The way the Iranians are playing, I suppose the high point of Iranian footballers will remain its 1998 World Cup victory over the American team in the near future, though it must be mentioned that Iran has not recovered from Ali Karimi's injury.

We watched the Iran-Mexico match on ABC, at a viewing party (big screens under a tent outside the Columbus Crew Stadium) provided by the Columbus Crew. It should be noted that, whenever Mexico scored, the camera showed ordinary Mexican men and women jumping up and down and cheering for their team in Mexico City, but it refused to show comparable scenes from Tehran or even the Iranian diaspora when the Iranian team did score its one and only goal that day. That sort of prejudice motivated by American geopolitics, however, did not manifest itself at all among local football fans.

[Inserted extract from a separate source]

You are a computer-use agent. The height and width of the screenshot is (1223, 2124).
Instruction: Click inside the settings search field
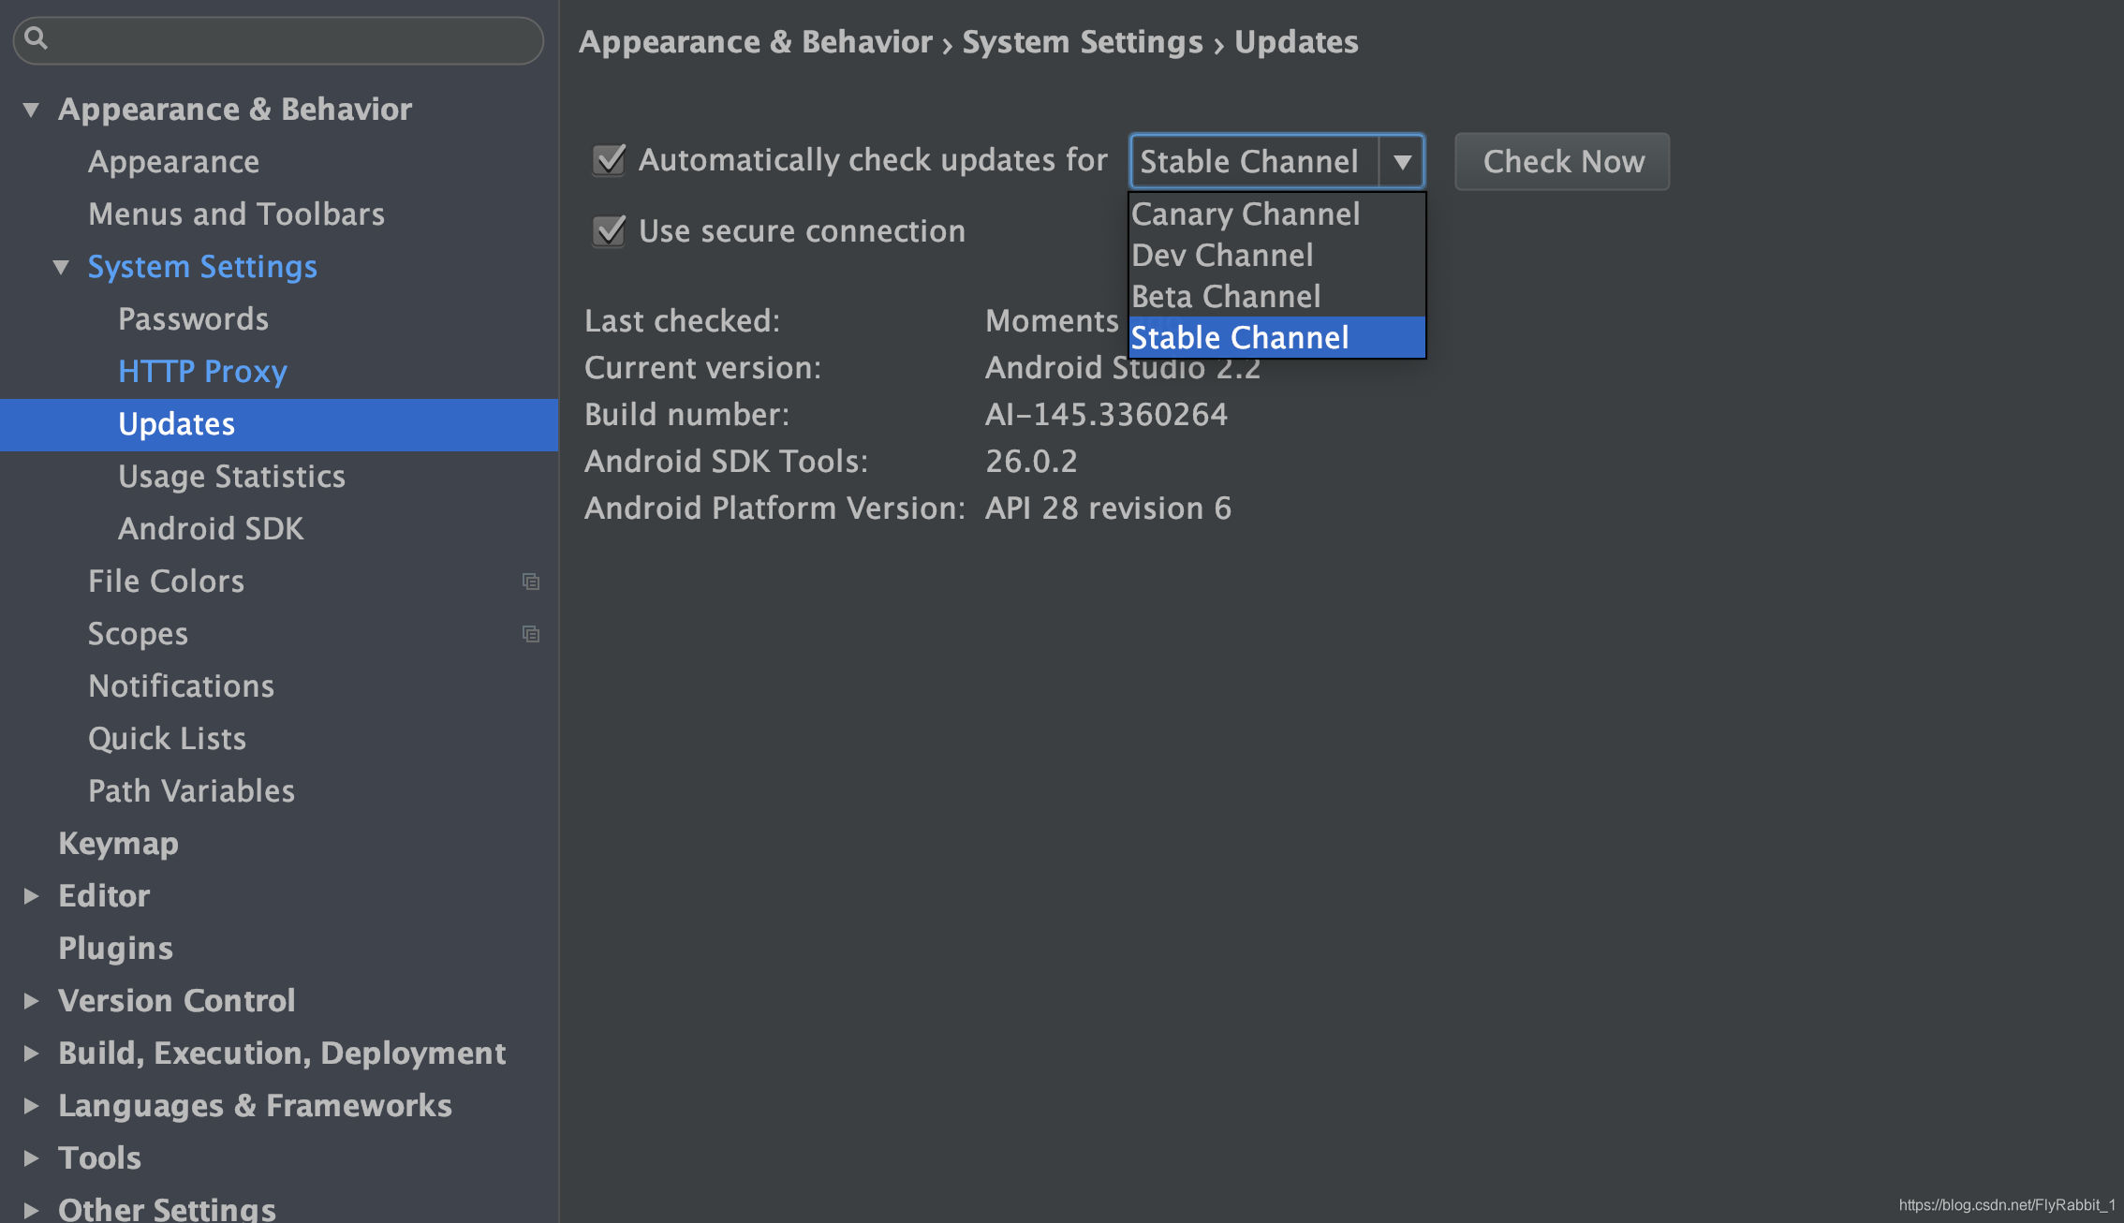coord(290,40)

Mainly Iranians showed up at the viewing party, but there were also some Mexicans and Somalis (two of the largest immigrant communities in Columbus, Ohio) and Anglos, aside from me and a guy from Bangladesh. During the halftime break, some of them were playing football together, having a good time. "Divide and conquer" doesn't always work!

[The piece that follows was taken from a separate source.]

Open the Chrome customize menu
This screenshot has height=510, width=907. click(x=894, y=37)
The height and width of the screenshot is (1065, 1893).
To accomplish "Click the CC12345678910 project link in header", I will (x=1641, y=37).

Whither Team Melli? Abbas Kiarostami, a renowned Iranian film maker, said: "I hope that we'll beat Angola at least". I wished, though, that Iran had been able to get to the Round of 16 -- as Kiarostami noted, the Iranians "need something to cheer about".


fifa2006 said...

Chinese World Cup blogger racks up 10 million hits
from Yahoo News 16 June,2006
BEIJING (Reuters) - Beijing blogger and podcaster Dong Lu registered his 10 millionth hit on Friday morning, racing to the landmark on the back of China's obsession with the World Cup.
The 36-year-old's irreverent take on soccer's showpiece, produced with the help of three friends in the living room of his apartment on the northeast outskirts of Beijing, has proved hugely popular with China's on-line audience.
Sporting a multi-coloured Afro wig and a fake moustache, Dong presents
a podcast every other day featuring caricatures of leading players, parodies of the many soccer-themed adverts on Chinese television and the occasional song.
"We do it for fun, out of passion for football," Dong, looking suitably bleary-eyed after another all-night session in front the TV watching the action from Germany, told Reuters.
"The World Cup is a great event for everybody whether from small countries or large ones, rich or poor."
Dong is no media outsider, however. He covered the 2002 World Cup as a journalist and still finds time for his day job as a columnist with a weekly sports paper.
Some have suggested the reason for the enormous popularity of sport and showbiz blogs in China is because they allow people to talk freely.
"In sports journalism there is relative freedom of expression and we can give our opinions about a match and other sporting issues," said Dong.
"In other fields such as the social and political arenas, there are regulations. I've spent 10 years working in the media and I understand the line that can never be crossed.
"There are many other interesting things in life for me to talk about. It's about fun, not trouble."
Dong started his blog last November to air his views on life, music and his love of soccer.
"At first I wasn't sure if anyone would be interested," he said. "But it took off after a month and the start of World Cup finals has brought an extra 100,000 hits a day."
Like many China, whose team failed to qualify for the finals, Dong is backing Brazil and his yellow number nine shirt signed by Ronaldo is never far from view.
"Someone offered to give me a car for it," he said. "But I turned them down."
Asked what his wife thought of him turning their apartment into a television studio, Dong laughed: "She's very supportive of what I do. I'm her superstar."
Dr Han (Super football fans)

bc said...

with my Iranian friends (mainly men).

Hey, Yoshie, that's not fair, jk:)

You seem like a really, really intelligent woman by the nature and detail of the material on your site. I love intellect in a woman:) Do you have a Ph.D or something?

Well, I know you looove Persians, but do you like E. Asians, alike?